The study was designed and will be supervised by Mr. Andy Holloway,
Senior Associate Process Engineer of Watts, Griffis and McOuat
("WGM"). Samples from the 2010 winter drill program have been
submitted to SGS and testwork is expected to commence shortly. The
study will include:
- Chemical
characterization by multi-element ICP Scan
- Ball mill
grindability assessment (Bond)
- Preliminary
gravity separation tests
- Scoping level
bottle roll cyanidation tests
Results of this study are expected to be finalized prior to October
2010 and will provide preliminary estimates of process plant gold
extraction rate (or metallurgical recovery) for the Block A
mineralization to be used in the NI 43-101 technical update planned for
the second half of 2010.
ABOUT TRADE WINDS VENTURES INC.
Trade Winds Ventures Inc. is a Canadian gold exploration and
developmentcompany focused, as operator, on advancing its Detour Lake
properties to the feasibility study stage. The Block A 50% JV and
adjacent 100% owned Gowest properties are located in the Detour Lake
Mining District, north of the prolific gold mining camp of Timmins,
Ontario, Canada. The current NI 43-101 technical reports on Block A and
Gowest properties by WGM delineated a total indicated mineral resource
of 2,010,711 ounces of gold and an inferred resource of 2,004,585
ounces of gold (includes the 50% portion to Detour Gold on Block A).

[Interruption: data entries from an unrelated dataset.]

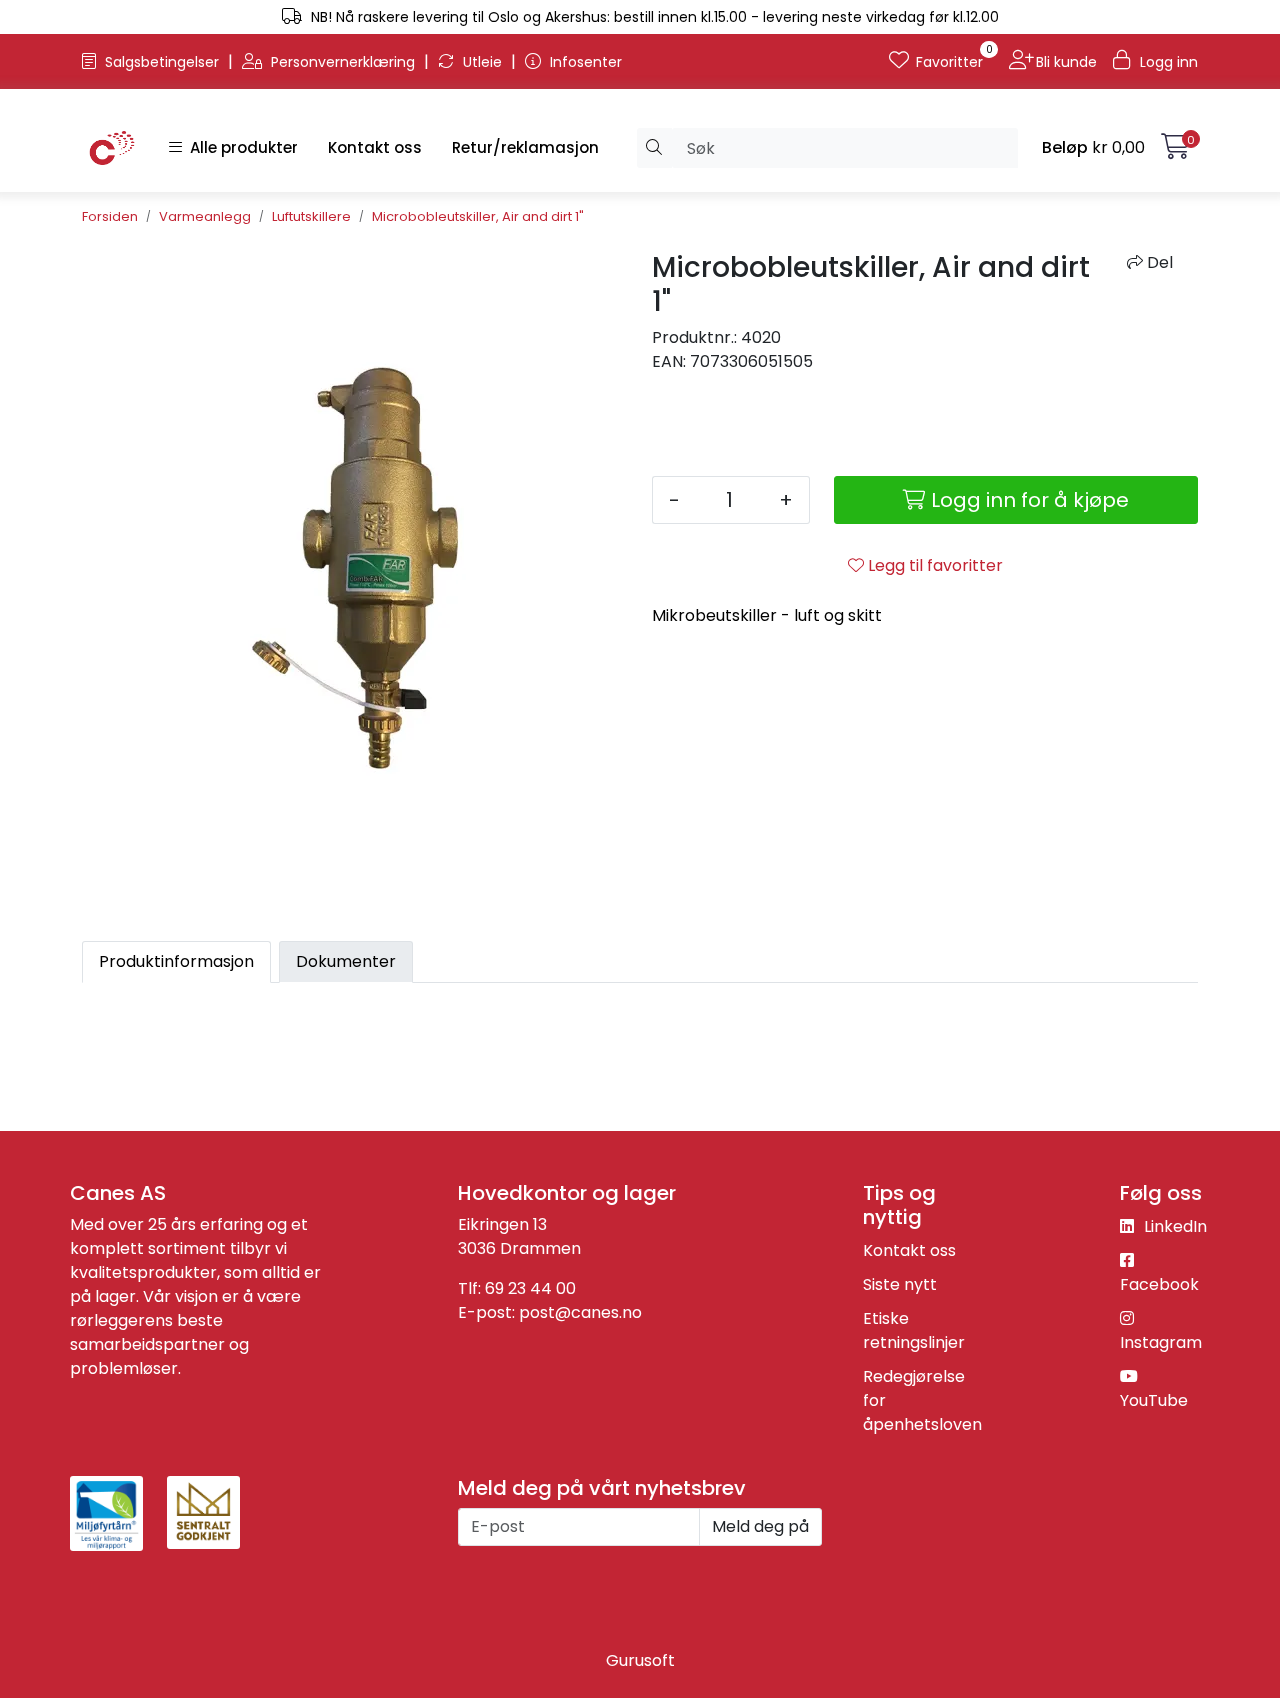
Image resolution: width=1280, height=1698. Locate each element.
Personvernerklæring (343, 62)
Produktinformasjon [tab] (176, 961)
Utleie (482, 62)
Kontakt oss (375, 147)
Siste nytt (900, 1284)
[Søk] (654, 148)
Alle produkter (240, 147)
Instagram (1161, 1342)
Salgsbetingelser (162, 62)
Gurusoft (640, 1660)
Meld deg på (760, 1526)
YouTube (1154, 1400)
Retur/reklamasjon (525, 147)
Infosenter (584, 62)
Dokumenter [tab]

Contained within this total resource is the in-pit mineral resource
estimate shown in the table below.
In-pit Mineral Resource
Estimate for Block A (100%) at a Cut-off Grade of 0.5 g/t Au
|
Resource Category
|
Tonnes
|
Grade Capped
|
Gold Ounces
|
|
(millions)
|
(g/t Au)
|
(000's)
|
Indicated
|
36.4
|
1.02
|
1,200
|
Inferred
|
8.3
|
1.04
|
277
|
The parameters and methodology utilized to produce this resource
estimate are described in Trade Winds' May 26, 2009 press release and
the July 9, 2009 NI 43-101 technical report by WGM. The material in
this news release has been prepared and reviewed by Stephen Wallace, P.
Geo., VP Exploration, a Qualified Person as defined in NI 43-101.
FOR FURTHER INFORMATION PLEASE CONTACT:
Ian D. Lambert, CEO/President
(604) 648-6225
Email: info@tradewindsventures.com
Visit our Website at www.tradewindsventures.com
Forward Looking Information
Certain information included in this news release constitutes
"forward-looking statements". The words "expect",
"will", "intend", "estimate" and similar
expressions identify forward-looking statements. Forward-looking
statements are necessarily based upon a number of estimates and
assumptions that, while considered reasonable by management, are
inherently subject to significant business, economic and competitive
uncertainties and contingencies. The Company cautions the reader that
such forward-looking statements involve known and unknown risks,
uncertainties and other factors that may cause the actual results,
performance or achievements of the Company to be materially different
from the Company's estimated future results, performance or
achievements expressed or implied by those forward-looking statements
and the forward-looking statements are not guarantees of future
performance. These risks, uncertainties and other factors include, but
are not limited to, risks associated with the mining industry such as
government regulation, environmental and reclamation risks, title
disputes or claims, success of mining activities, future commodity
prices, costs of production, possible variation in mineral reserves,
mineral resources, grade or recovery rates, failure of plant, equipment
or processes to operate as anticipated, accidents, labour disputes, the
timing of estimated future production, capital expenditures, financial
market fluctuations, requirements for additional capital, conclusions
of economic evaluations, limitations on insurance coverage, risks
associated with using third-party contractors and inflation. The
Company disclaims any intention or obligation to update or revise any
forward-looking statements whether as a result of new information,
future events or otherwise, except as required by applicable law.
THE TSX VENTURE EXCHANGE HAS
NOT REVIEWED AND DOES NOT ACCEPT RESPONSIBILITY FOR THE ADEQUACY OR
ACCURACY OF THE CONTENT OF THIS PRESS RELEASE.